21歳から26歳までの5年間、年間のリターンが5%のファンドに毎月500ポンドを投資した場合、その後一切その他の投資を行わなかったとしても、65歳の誕生日に25万ポンド近い金額を手にすることになります。逆に、35歳の誕生日から投資を開始して25万ポンドを手にするためには、65歳まで毎月300ポンド近い投資が必要です。

ウォーレン・バフェットはかつて、自分の投資が成功した3つの要因のうち1つは複利にあると述べましたが、上記の例を見ていただければ、その理由がお分かりになるでしょう。

ドルコスト平均法はパニック時の安値買いに最適

第二に、投資のプロは、積立投資をすることで損失額と平均購入単価を平準化することができ、相場がボトムアウトした後の早期回復に役立つことを知っているからです。

これは、市場の下落局面でも投資し続け、価格が低い時に株式をより多く購入する「ドルコスト平均法」の効果によるものです。これによりファンド投資の平均買付単価を押し下げ、ポートフォリオの価値の下落率を大幅に抑えるわけです。

ファンドマネージャーが積立投資を勧めるもう1つの理由は、パニックに陥った投資家の売りで株価が下落した時に安値買いができるからです。

値下がりが始まると人々は不合理な行動をし始め、狼狽売りをするか、投資を一切やめてしまいます。恐怖によって価格が人為的に低くなるため、実際にはこれが最高の買い時になることがよくあります。

積立投資するだけで、市場の下落局面での買いのタイミングについて考えることなく、自動的に最適なタイミングを選択していることになるわけです。投資するために「時期を見極め」ようとするとチャンスを逃がすことが多くなりますが、ファンドに定額積み立てをすることによって、チャンスを逃すことも無くなるでしょう。

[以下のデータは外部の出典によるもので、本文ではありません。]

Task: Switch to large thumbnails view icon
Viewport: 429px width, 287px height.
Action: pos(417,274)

投資家の中には完璧なエントリーポイントを見つけようと投資する時期に何カ月も頭を悩ませる人がいます。現実には、投資の時期を完璧に見極めることは非常に難しく、理想的なエントリーポイントは事後にならなければ分からないものです。

ファンドマネージャーが長期にわたり金額を分けて投資するのはこのような理由からであり、個人投資家もそれに従うのが理にかなっています。

投資期間は長いほどよい

最後に、積立投資は優れた投資法であり、ファンドマネージャーは定期的に投資することによる効力を認識しています。投資期間が長ければ長いほど、利益も増加します。

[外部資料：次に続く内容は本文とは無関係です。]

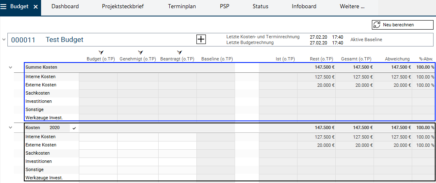Click the arrow icon above Genehmigt (o.TP)

click(x=141, y=53)
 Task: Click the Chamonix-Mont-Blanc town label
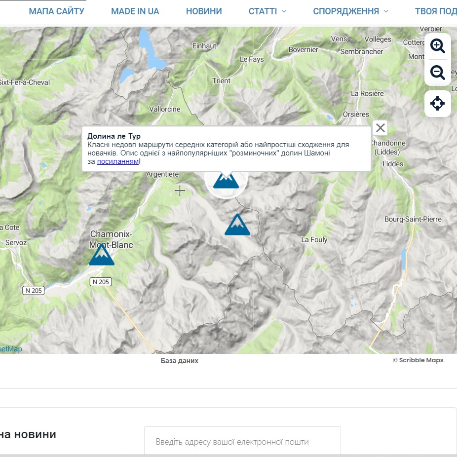[112, 239]
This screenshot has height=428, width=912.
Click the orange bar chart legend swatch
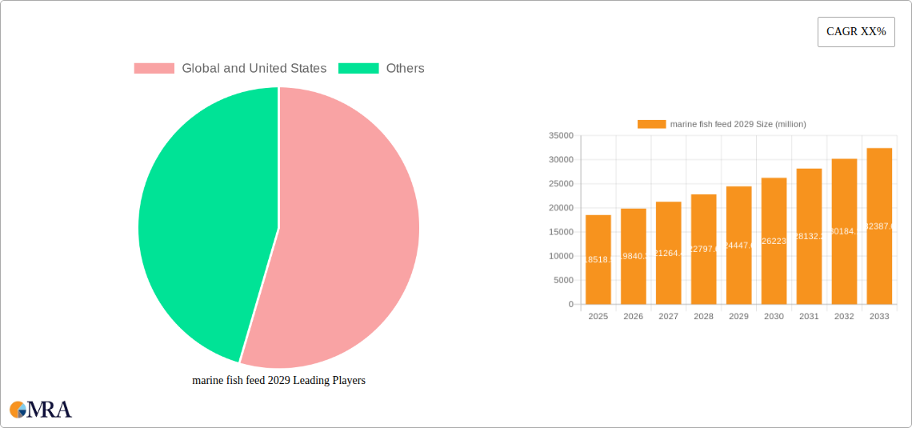651,124
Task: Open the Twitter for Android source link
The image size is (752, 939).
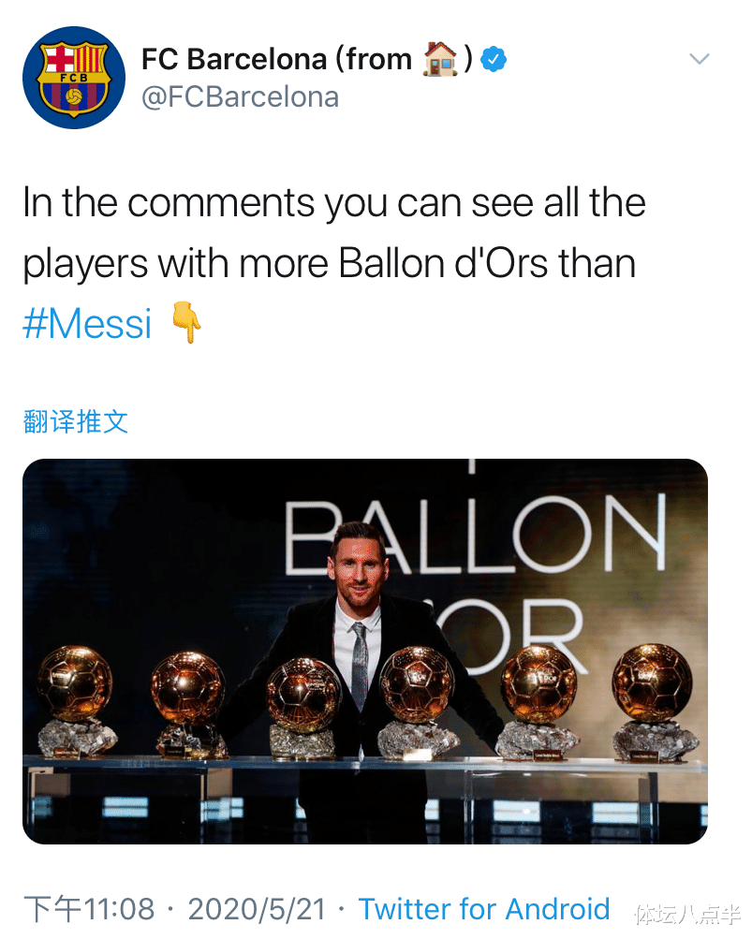Action: pyautogui.click(x=483, y=908)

金額にかかわらず、毎月積立投資をすれば、時間の経過とともに資産が形成されます。理想的には、収入の中から一定の金額を投資すると、時間の経過とともに収入が増減しても将来の備えを増やすことが可能です。

積立投資は資産を増やすパワフルな方法であり、早く始めることに越したことはありません。時間と積立投資を味方につければ、短期のボラティリティを乗り切り、市場に投資する時期を見極めようとして投資し損なうことも回避できるようになるでしょう。